Histone acetylation/deacetylation changes in patients with Coeliac Disease

Grant: 003/2024

• Title: Histone acetylation/deacetylation changes in patients with Coeliac Disease.
• Duration: 3 Years Project
• Principal Investigator: Fabiana Zingone, University of Padua, Italy

THE STUDY

Background

Coeliac disease (CeD) is an autoimmune, multifactorial enteropathy triggered by gluten ingestion in genetically predisposed individuals. The only treatment is a lifelong gluten-free diet (GFD), which typically results in symptom disappearance, normalization of serum autoantibodies, mucosal recovery, and prevention of long-term complications. However, 7-30% of patients are non-responsive to the diet (NR-CeD). Histone acetylation/deacetylation, regulated by histone acetyltransferases (HATs) and histone deacetylases (HDACs), is an epigenetic mechanism involved in intestinal inflammation. HDAC inhibitors can reduce this inflammation.

Hypothesis, Rationale and Aims

NR-CeD may be due to non-gluten-related conditions (false-NR) or persistent duodenal damage (true-NR), such as gluten contamination, slow responsiveness, or CeD complications.

We hypothesize that:

Histone acetylation and deacetylation in duodenal mucosa of CeD patients differ from non-CeD subjects and change during GFD, showing distinct pa􀁏erns in true-NR vs. false-NR.

Histone acetylation and deacetylation in lamina propria mononuclear cells (LPMC) and peripheral blood mononuclear cells (PBMC) change during GFD, with differences among responders, true-NR, and false-NR, and between CeD and non-CeD subjects.

Primary aim: to analyze and compare histone acetylation and HDAC expression in the duodenal mucosa of CeD patients at diagnosis versus non-CeD subjects and to identify changes during a GFD. This includes assessing differences in patterns between true-NR and false-NR.
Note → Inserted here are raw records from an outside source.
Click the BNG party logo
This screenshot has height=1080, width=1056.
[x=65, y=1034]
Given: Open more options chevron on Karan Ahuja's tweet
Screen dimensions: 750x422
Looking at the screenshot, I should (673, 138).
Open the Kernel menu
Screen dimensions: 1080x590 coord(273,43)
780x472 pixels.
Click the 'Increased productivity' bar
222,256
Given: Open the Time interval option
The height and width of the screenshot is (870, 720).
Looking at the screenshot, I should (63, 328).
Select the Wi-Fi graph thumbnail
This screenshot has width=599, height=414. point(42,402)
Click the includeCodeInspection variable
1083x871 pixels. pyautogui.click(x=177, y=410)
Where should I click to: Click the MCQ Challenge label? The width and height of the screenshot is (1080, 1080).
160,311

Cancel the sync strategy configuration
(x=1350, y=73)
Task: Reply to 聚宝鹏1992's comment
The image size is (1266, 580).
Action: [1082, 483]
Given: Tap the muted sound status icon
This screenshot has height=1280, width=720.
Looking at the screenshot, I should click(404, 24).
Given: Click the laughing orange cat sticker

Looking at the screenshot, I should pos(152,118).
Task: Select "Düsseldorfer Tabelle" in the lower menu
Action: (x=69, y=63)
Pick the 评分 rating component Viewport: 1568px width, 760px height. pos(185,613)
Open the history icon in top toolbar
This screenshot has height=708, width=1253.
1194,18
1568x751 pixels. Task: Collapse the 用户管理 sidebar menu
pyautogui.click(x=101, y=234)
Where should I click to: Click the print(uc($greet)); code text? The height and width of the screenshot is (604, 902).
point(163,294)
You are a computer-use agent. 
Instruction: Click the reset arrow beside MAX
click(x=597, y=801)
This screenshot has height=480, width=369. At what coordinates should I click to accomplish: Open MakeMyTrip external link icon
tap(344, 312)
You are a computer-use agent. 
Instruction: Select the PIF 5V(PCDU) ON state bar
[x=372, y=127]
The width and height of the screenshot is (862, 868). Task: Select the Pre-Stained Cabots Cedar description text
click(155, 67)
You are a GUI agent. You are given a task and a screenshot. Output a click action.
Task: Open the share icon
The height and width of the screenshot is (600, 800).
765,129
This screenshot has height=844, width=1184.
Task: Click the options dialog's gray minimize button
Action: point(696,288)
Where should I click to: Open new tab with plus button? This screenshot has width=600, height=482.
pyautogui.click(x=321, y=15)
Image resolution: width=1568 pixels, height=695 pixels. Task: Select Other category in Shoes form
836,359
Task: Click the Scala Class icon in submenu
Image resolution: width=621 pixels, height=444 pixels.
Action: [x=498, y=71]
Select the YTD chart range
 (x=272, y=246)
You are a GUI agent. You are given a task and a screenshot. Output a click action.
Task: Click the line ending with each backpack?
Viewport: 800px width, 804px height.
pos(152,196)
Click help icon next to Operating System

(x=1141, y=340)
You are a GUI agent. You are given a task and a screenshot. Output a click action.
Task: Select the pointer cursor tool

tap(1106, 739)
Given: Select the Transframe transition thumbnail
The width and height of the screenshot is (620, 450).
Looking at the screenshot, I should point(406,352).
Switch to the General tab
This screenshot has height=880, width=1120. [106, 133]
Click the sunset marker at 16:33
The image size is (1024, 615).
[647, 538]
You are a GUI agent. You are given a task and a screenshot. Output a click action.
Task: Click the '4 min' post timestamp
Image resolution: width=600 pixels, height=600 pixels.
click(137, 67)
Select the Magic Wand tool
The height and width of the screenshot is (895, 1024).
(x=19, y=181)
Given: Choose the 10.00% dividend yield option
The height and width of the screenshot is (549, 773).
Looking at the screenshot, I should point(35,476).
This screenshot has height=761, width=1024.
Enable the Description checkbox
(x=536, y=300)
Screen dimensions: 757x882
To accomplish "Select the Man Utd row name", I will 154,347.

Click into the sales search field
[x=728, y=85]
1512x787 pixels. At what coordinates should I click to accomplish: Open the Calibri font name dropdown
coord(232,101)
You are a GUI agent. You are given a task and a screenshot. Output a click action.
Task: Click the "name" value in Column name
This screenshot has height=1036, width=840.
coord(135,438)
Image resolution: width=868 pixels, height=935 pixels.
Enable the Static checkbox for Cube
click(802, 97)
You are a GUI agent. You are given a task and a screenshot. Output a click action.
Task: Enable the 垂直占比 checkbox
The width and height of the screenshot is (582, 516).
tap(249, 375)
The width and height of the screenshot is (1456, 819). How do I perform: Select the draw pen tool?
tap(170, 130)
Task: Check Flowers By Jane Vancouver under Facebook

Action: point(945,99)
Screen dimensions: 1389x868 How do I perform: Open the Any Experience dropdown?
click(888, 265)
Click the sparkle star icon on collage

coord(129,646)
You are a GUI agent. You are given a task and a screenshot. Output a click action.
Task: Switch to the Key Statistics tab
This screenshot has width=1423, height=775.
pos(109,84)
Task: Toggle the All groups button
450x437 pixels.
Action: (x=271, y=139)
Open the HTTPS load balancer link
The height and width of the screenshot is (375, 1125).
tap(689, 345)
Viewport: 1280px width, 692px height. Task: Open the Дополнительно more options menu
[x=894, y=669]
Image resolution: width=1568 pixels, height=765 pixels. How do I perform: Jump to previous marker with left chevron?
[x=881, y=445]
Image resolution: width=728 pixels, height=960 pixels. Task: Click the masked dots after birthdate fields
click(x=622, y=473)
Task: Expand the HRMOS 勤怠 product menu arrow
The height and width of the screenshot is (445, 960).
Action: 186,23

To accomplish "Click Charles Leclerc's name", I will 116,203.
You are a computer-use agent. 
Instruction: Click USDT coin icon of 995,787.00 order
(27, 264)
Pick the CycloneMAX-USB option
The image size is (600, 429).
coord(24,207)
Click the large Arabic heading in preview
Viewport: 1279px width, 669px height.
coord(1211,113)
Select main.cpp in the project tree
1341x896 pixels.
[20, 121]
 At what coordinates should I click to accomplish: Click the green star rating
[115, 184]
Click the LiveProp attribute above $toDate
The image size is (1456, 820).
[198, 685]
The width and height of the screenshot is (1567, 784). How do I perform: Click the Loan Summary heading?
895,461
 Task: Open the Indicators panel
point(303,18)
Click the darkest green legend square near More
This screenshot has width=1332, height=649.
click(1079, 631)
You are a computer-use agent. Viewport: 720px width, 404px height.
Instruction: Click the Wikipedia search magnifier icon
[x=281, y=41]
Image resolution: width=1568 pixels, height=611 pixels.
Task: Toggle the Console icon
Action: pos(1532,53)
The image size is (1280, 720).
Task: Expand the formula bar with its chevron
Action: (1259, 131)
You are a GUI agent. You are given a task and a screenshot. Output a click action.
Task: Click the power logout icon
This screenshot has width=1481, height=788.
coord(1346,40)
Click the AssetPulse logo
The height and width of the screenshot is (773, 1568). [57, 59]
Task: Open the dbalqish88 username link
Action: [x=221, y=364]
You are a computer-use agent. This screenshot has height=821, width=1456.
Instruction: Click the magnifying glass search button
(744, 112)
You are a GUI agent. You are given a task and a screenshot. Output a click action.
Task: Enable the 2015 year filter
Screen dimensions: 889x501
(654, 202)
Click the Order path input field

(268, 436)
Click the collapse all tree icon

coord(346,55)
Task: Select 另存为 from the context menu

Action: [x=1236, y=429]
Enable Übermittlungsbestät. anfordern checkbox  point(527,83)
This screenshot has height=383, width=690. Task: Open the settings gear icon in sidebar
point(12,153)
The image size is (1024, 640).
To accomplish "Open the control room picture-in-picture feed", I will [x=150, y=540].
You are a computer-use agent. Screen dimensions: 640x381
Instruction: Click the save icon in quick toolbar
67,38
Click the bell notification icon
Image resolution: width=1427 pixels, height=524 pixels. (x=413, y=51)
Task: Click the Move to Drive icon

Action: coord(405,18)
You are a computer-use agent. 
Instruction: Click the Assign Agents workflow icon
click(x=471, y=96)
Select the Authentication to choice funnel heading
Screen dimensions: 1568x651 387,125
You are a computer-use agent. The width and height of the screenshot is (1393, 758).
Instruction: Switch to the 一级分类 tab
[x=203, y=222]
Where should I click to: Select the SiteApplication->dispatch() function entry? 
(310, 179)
Secondary aim: to investigate histone acetylation and HDAC expression/activity in LPMC and PBMC at diagnosis and on a GFD, discerning variations among responders, true-NR, and false-NR. Moreover, we will compare histone acetylation and HDAC expression/activity in PBMC in CeD patients with those in non-CeD subjects.

Research Plan (Experimental design and Methodologies)

The first part of the project has a retrospective design. Formalin-fixed paraffin-embedded biopsies from CeD patients will be retrieved from the Pathology archive of the Azienda Ospedale Università Padova at two different time points: at CeD diagnosis (T0) and after at least 6 months on a GFD (T1). Duodenal biopsies from non-CeD subjects will also be collected. Demographic, clinical, endoscopic, and histological characteristics of patients at both time points will be retrieved from medical records. Freshly cut sections will be analyzed by immunofluorescence (IF) for acetylated H3 and by immunohistochemistry (IHC) for HDAC expression.

The second part has a prospective design and will focus on HATs and HDAC activity and expression in specific immune cells. Clinical and serological responses to a GFD will be assessed at 6 and 12 months through urinary tests and questionnaires to monitor dietary compliance. Peripheral blood samples will be collected at diagnosis and after 6 and 12 months. Additionally, four biopsies from the second duodenum will be collected during endoscopy at baseline, and an additional four biopsies will be collected at follow-up from patients with NR-CeD.

Expected results and Impact on Celiac disease

We expected to anticipate distinct histone acetylation and HDAC expression patterns among CeD, controls, responders, false-NR, and true-NR patients. Moreover, we expect to identify unique epigenetic patterns in peripherical blood that correlate with intestinal mucosa expression and differ from non-CeD subjects. Finally, identifying epigenetic mechanisms in NR-CeD may reveal new therapeutic targets as adjuncts to GFD or alternative therapies.

This study will provide novel insights into epigenetic roles in CeD pathogenesis and treatment response. Moreover, predicting GFD response through epigenetic markers could lead to personalized treatment and offering alternative therapies for non-responders.